Set down the passage of the cabinet-building post below, starting at "With finished edges, the" and ending at "assembled sink cabinets.".

Excerpt to read ▸
• • • • •

When deciding which manufacturer to use for our kitchen and mudroom cabinetry, we looked at many options. Ultimately, we decided on Fehrenbacher Cabinets, Inc. due the high quality product they make and their ability to customize.
They’re a family run company located in southwestern Indiana (about an hour drive from our home in southeastern Illinois). Not only did they get the big-picture feeling that we want to bring into our old home, but they are also keen to the smallest details of cabinet making and design, and left no stone un-turned when helping us design our custom cabinets.
Our final design board
The process started many weeks ago when we met with Fehrenbacher designer and project manager, Dana. We hashed out room dimensions, cabinet construction type (we decided on Frameless), door & drawer style (shaker style), sizes, color (White Dove), finish type, materials, hardware (un-laquered brass), hardware placement, appliances, sinks (apron front fireclay sinks), baseboard/crown/trim types, assembly, and more! (So many important little details!) 🙂
After a few design iterations, we finalized everything and cabinets were ready for production. I got to watch as our cabinets were made!
PART I – BOX CONSTRUCTION
First, to create the cabinet boxes, our CAD design files were fed to this CNC routing machine. It makes precise cuts of the box parts and optimizes plywood so that there is little waste. Cabinet grade plywood in 4’x8′ sheets was used to create our boxes.
The brain of the CNC routing machine.
So that nothing is missed or overlooked, each cabinet component is numbered and bar-coded.
Once the box pieces were cut, the next step was to cover the newly cut edges of plywood with an edge banding. This banding can be wood or PVC. We used the plastic based PVC banding in the color White Dove (to match our cabinet fronts). The banding is glued on.
A giant glue stick used for adhering the edge banding to the unfinished edges of our plywood cabinet boxes.
Here is the edge banding machine in action. It’s hard to see, but a roll of edging is being fed into the machine at the right of the photo. The machine heats the glue and compresses the roll of edging to the cut piece.
A few edging options – lots of colors and materials to choose from!
Here is our White Dove colored edging in place on assembled cabinet boxes.
With finished edges, the box pieces were gathered and placed on a large cart. Within the cart, the pieces were organized by cabinet box number.
The Hust Project cart. 🙂
Can you guess what this piece with the hole in it is for? (Farmhouse sink!)
Jerry pulls pieces from our cart and assembles boxes.
Here is one of our assembled sink cabinets.
More assembly happening – the vent hood!

• • • • •

Supplied entries ▸
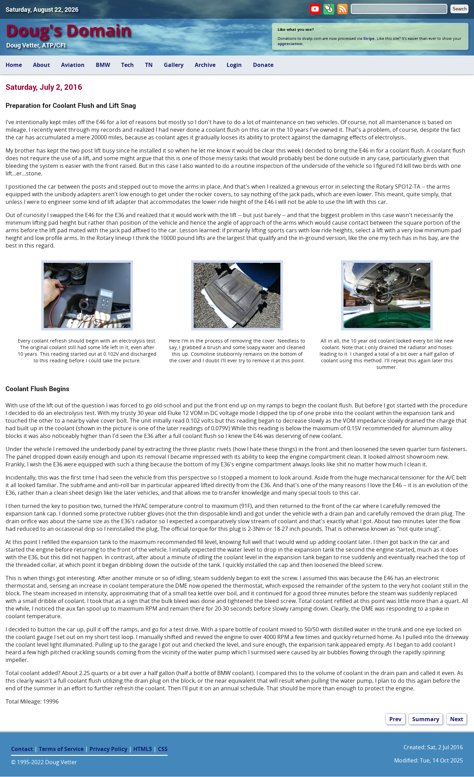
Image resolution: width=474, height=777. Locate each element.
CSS (163, 749)
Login (234, 65)
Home (14, 65)
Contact (22, 749)
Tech (127, 65)
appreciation (290, 43)
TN (149, 65)
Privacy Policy (108, 749)
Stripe (369, 38)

• • • • •

Answer to the exercise ▸
With finished edges, the box pieces were gathered and placed on a large cart. Within the cart, the pieces were organized by cabinet box number.
The Hust Project cart. 🙂
Can you guess what this piece with the hole in it is for? (Farmhouse sink!)
Jerry pulls pieces from our cart and assembles boxes.
Here is one of our assembled sink cabinets.